KYIV – The Ukrainian parliament has voted to restore the powers of the National Anti-Corruption Agency (NAZK) as Kyiv is seeking to secure new loans from the International Monetary Fund (IMF) to fight a sharp economic slump triggered by the coronavirus pandemic.
NAZK’s chief Oleksandr Novikov hailed the December 15 vote at the Verkhovna Rada, saying it would allow the agency to “tackle corruption.”
“NAZK resumes all it operations in all major directions now,” Novikov added.
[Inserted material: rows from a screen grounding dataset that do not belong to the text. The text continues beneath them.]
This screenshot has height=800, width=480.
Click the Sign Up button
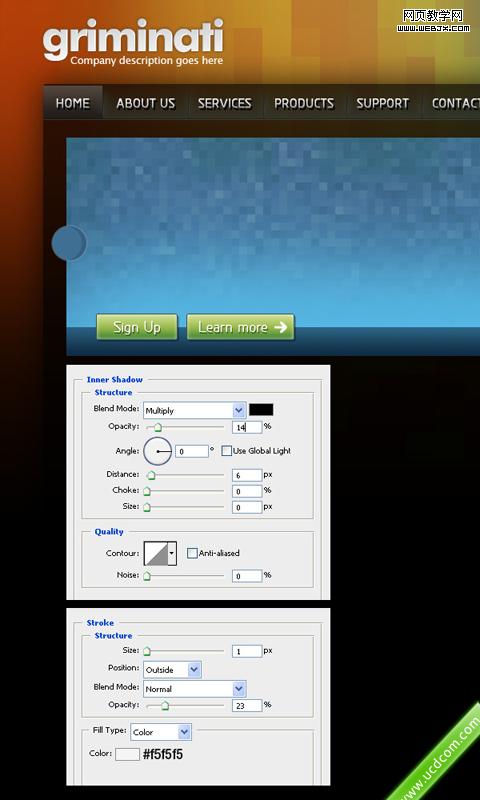click(137, 327)
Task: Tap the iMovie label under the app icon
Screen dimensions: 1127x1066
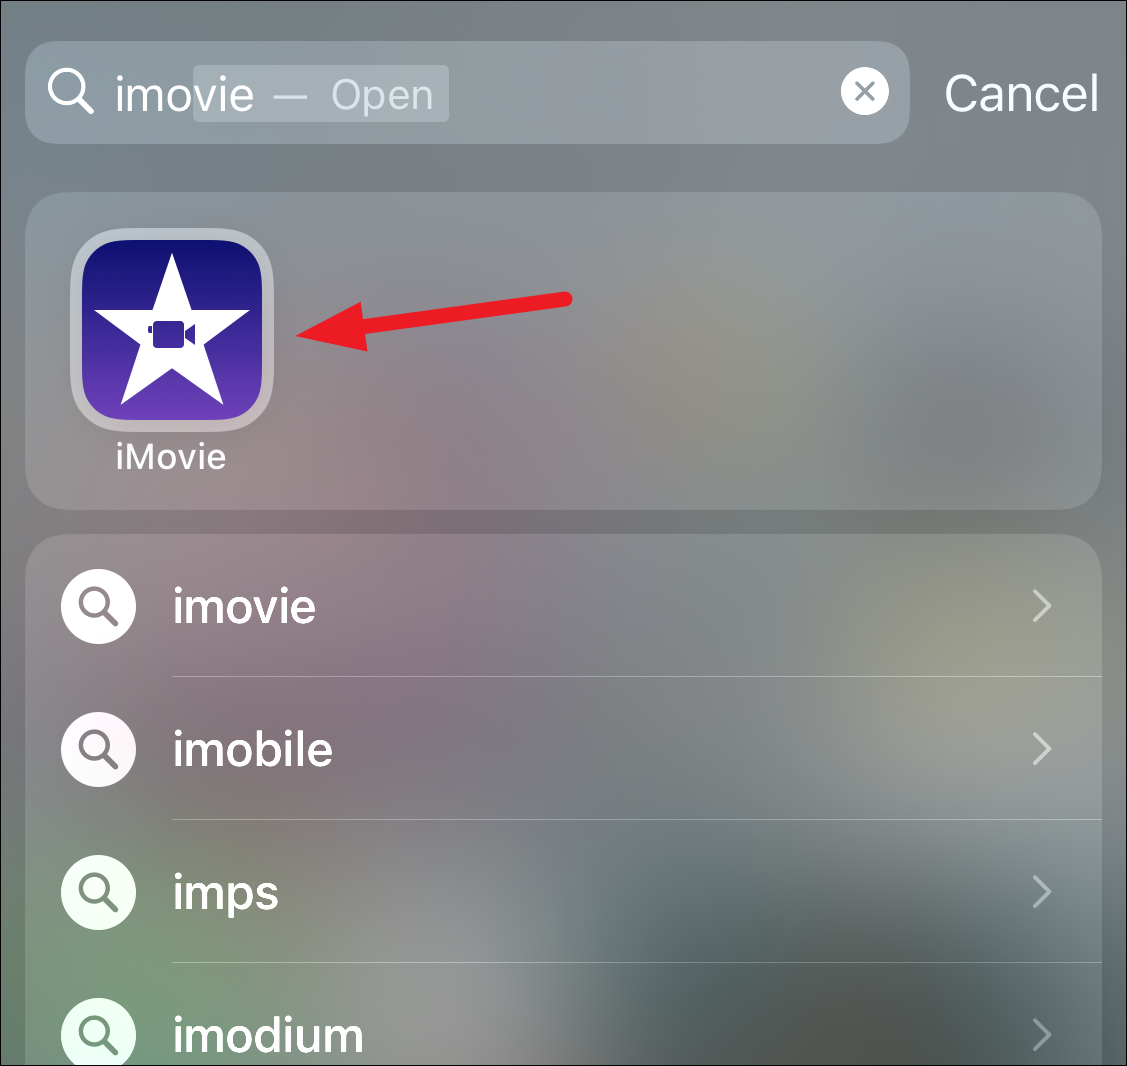Action: 171,457
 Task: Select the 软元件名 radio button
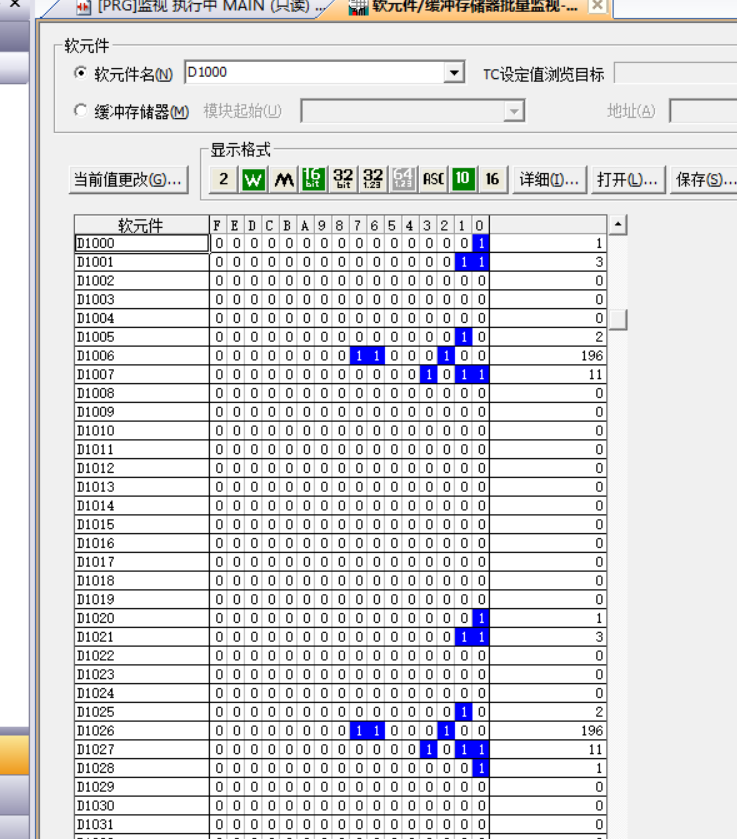coord(81,74)
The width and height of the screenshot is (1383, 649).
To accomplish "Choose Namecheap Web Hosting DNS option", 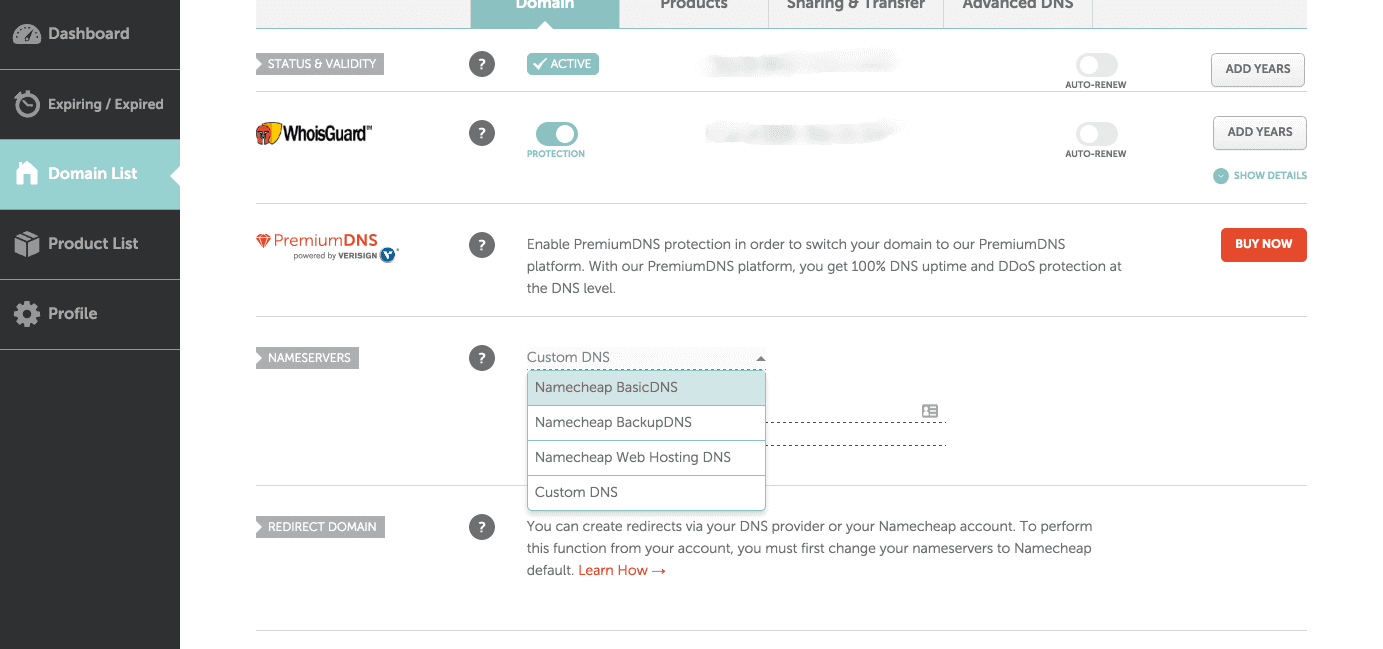I will tap(646, 458).
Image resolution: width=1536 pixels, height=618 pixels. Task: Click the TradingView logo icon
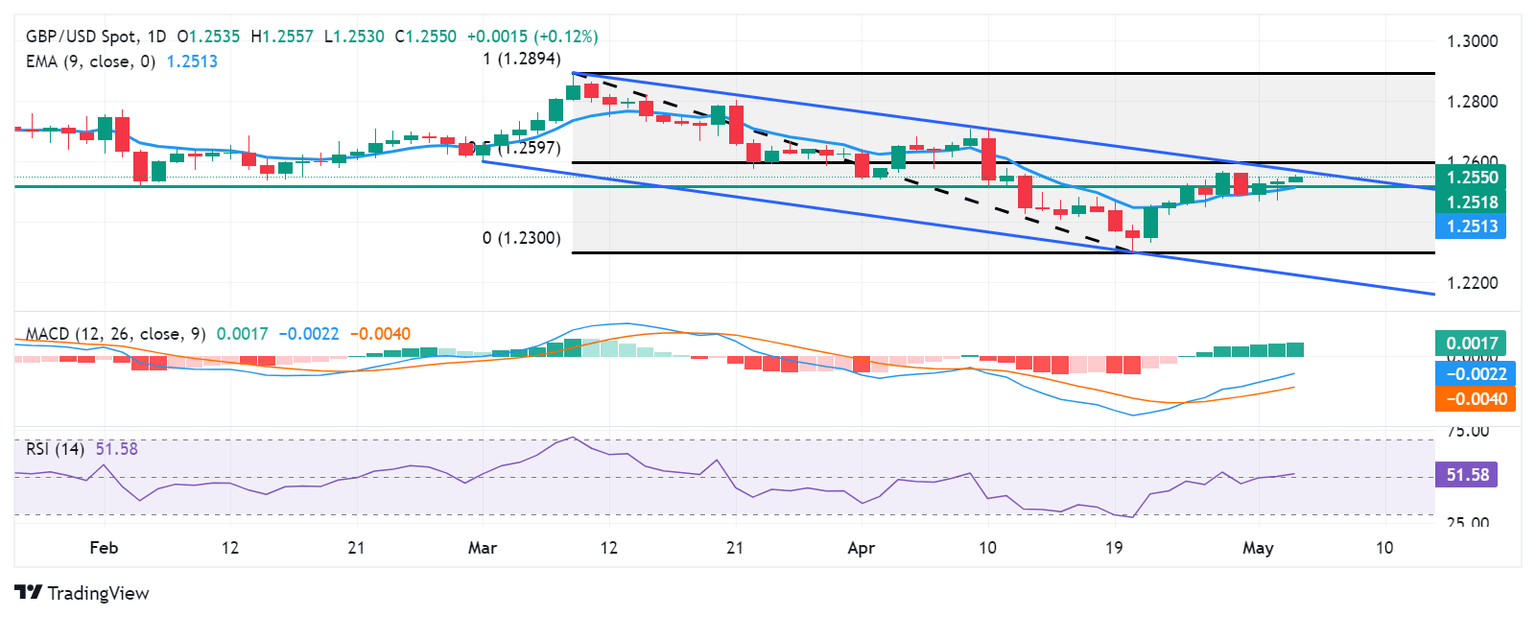click(28, 592)
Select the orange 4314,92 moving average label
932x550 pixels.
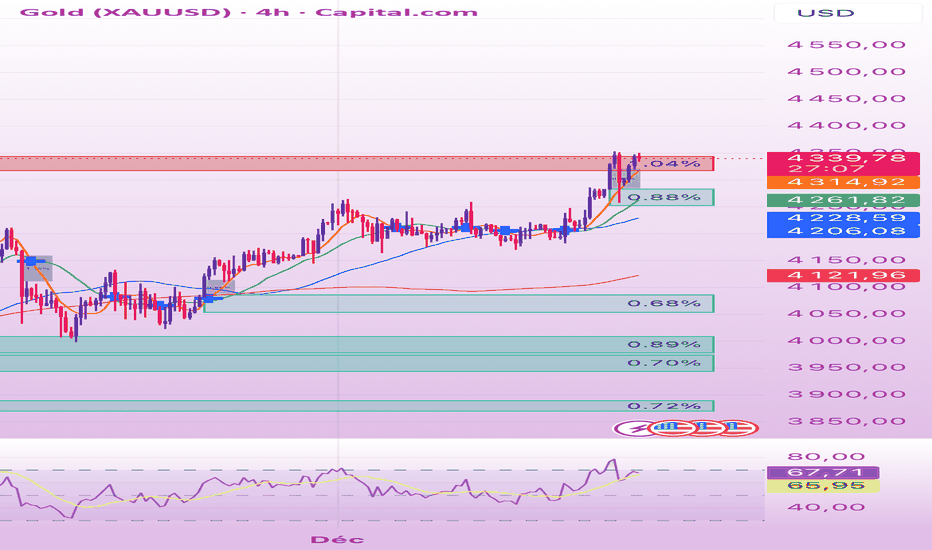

In October, Ukraine’s Constitutional Court struck down some anti-corruption legislation and curbed the powers of the NAZK, sparking tensions between President Volodymyr Zelenskiy, the opposition, and members of the court.
The U.S. Embassy in Kyiv said the European Union, the United States, and several other nations were following developments surrounding the Constitutional Court’s ruling with “growing concern.”
The Verkhovna Rada’s move comes amid international concerns over Kyiv’s slow progress on reforms and anti-corruption efforts that have hobbled the implementation of a $5 billion program agreed in June with the IMF.
Ukraine’s economy is expected to contract by 5 percent this year, dragged into recession by the COVID-19 pandemic.
The EU delegation to Kyiv has warned that its financial assistance was tied to Ukraine’s performance on corruption.